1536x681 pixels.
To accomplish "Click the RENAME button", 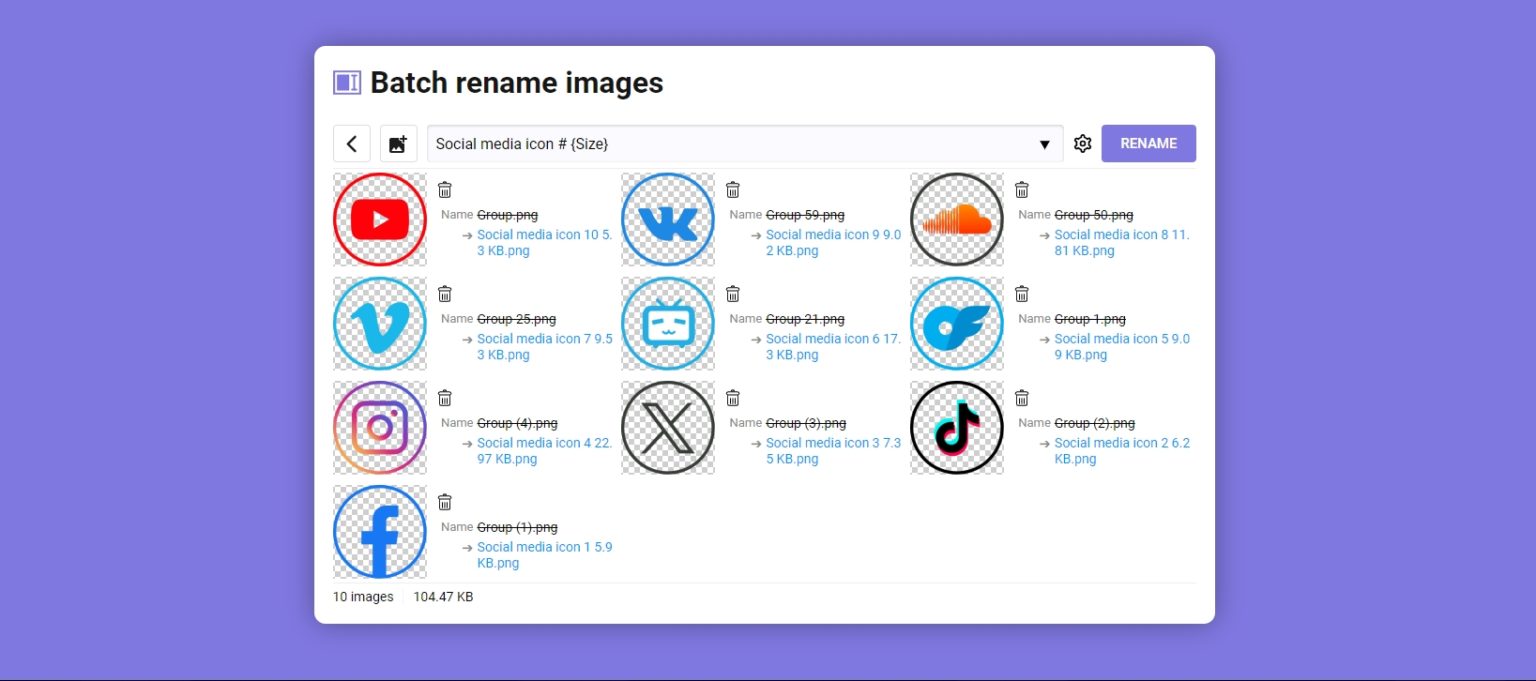I will [1148, 143].
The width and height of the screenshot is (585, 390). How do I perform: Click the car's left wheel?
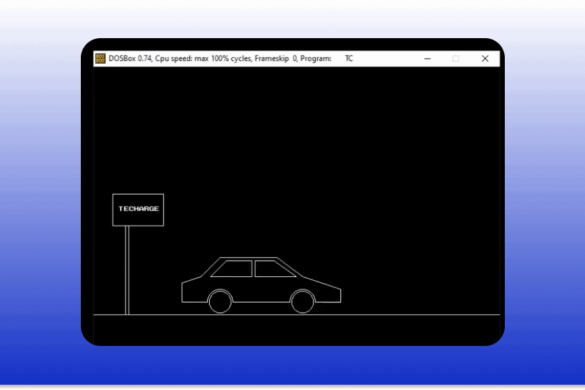[220, 302]
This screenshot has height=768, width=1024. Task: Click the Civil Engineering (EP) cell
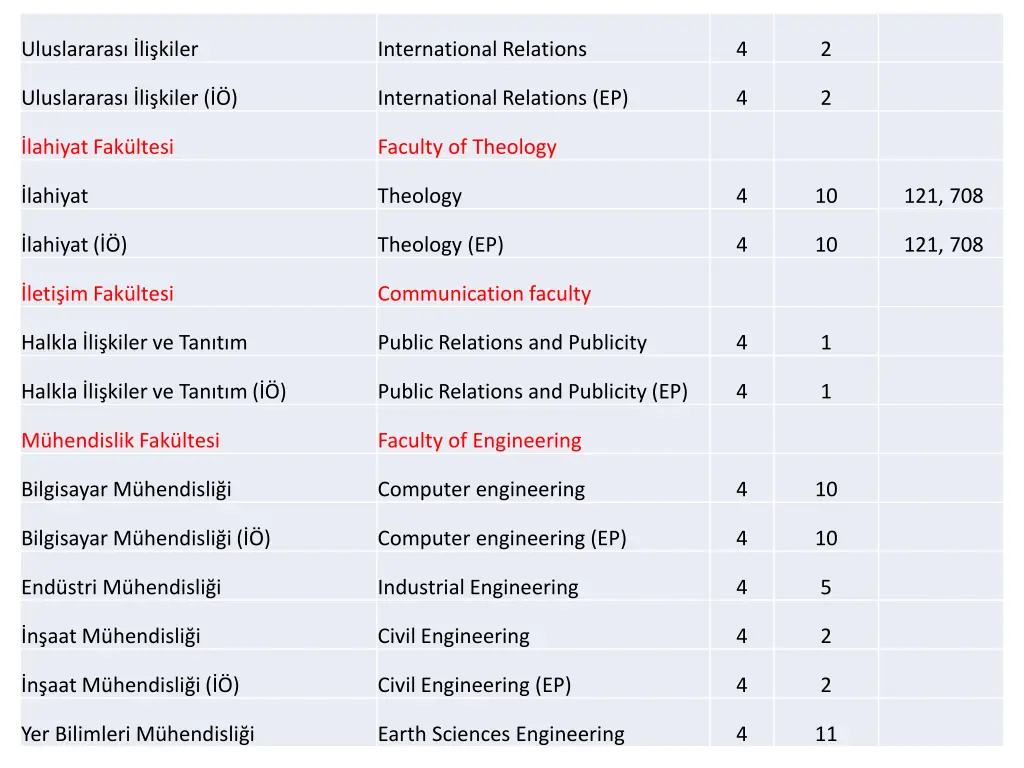(x=474, y=685)
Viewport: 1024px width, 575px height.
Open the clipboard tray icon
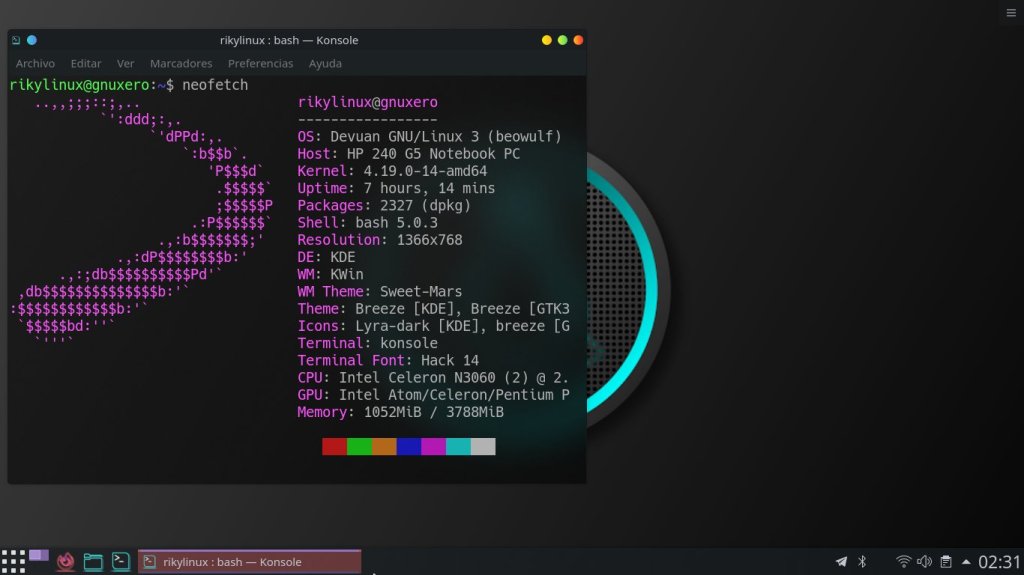coord(945,562)
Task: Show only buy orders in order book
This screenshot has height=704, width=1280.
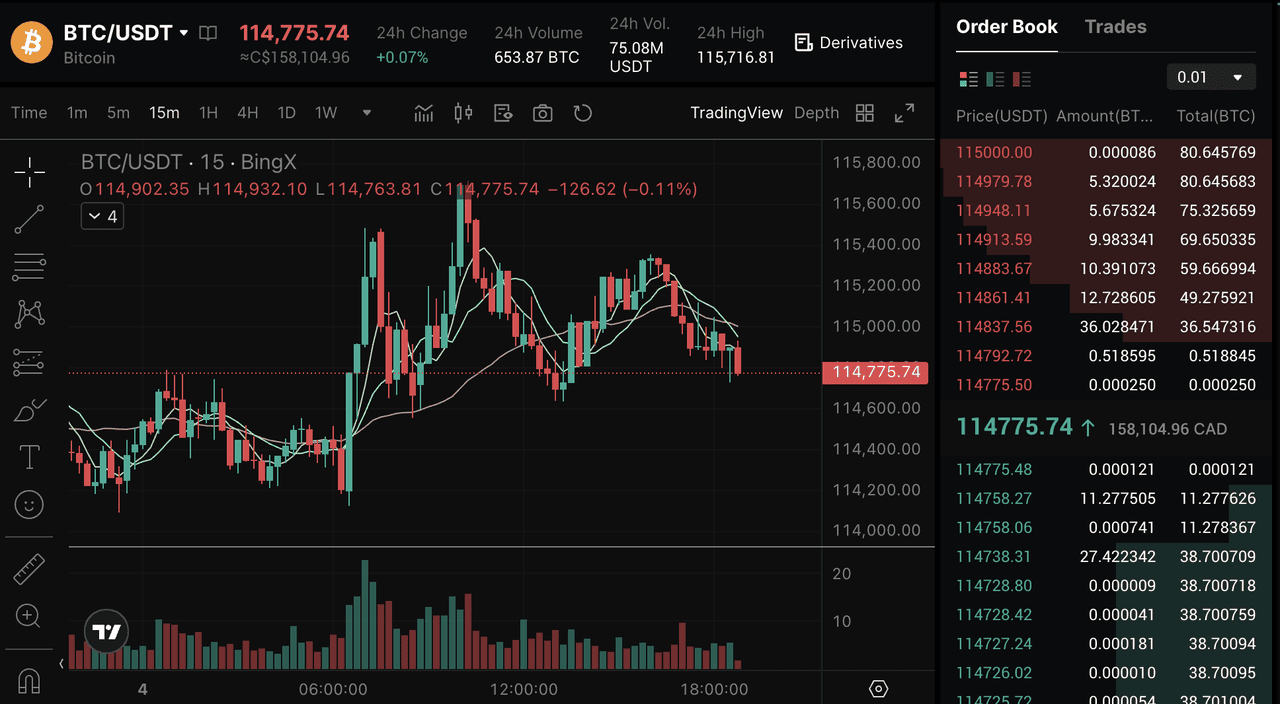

===============

◆ The problem
Give the data from the line containing "The width and" through the end as a Markdown table with the columns Row and Data line, one numbered row per line, skipping blank lines and leaving out the pictures.

◆ Right answer
| Row | Data line |
|---|---|
| 1 | The width and height of the screenshot is (585, 390). How do I perform: Click the car's left wheel? |
| 2 | [220, 302] |
| 3 | This screenshot has height=768, width=1024. Task: Click the Civil Engineering (EP) cell |
| 4 | (x=474, y=685) |
| 5 | Viewport: 1024px width, 575px height. |
| 6 | Open the clipboard tray icon |
| 7 | coord(945,562) |
| 8 | Task: Show only buy orders in order book |
| 9 | This screenshot has height=704, width=1280. |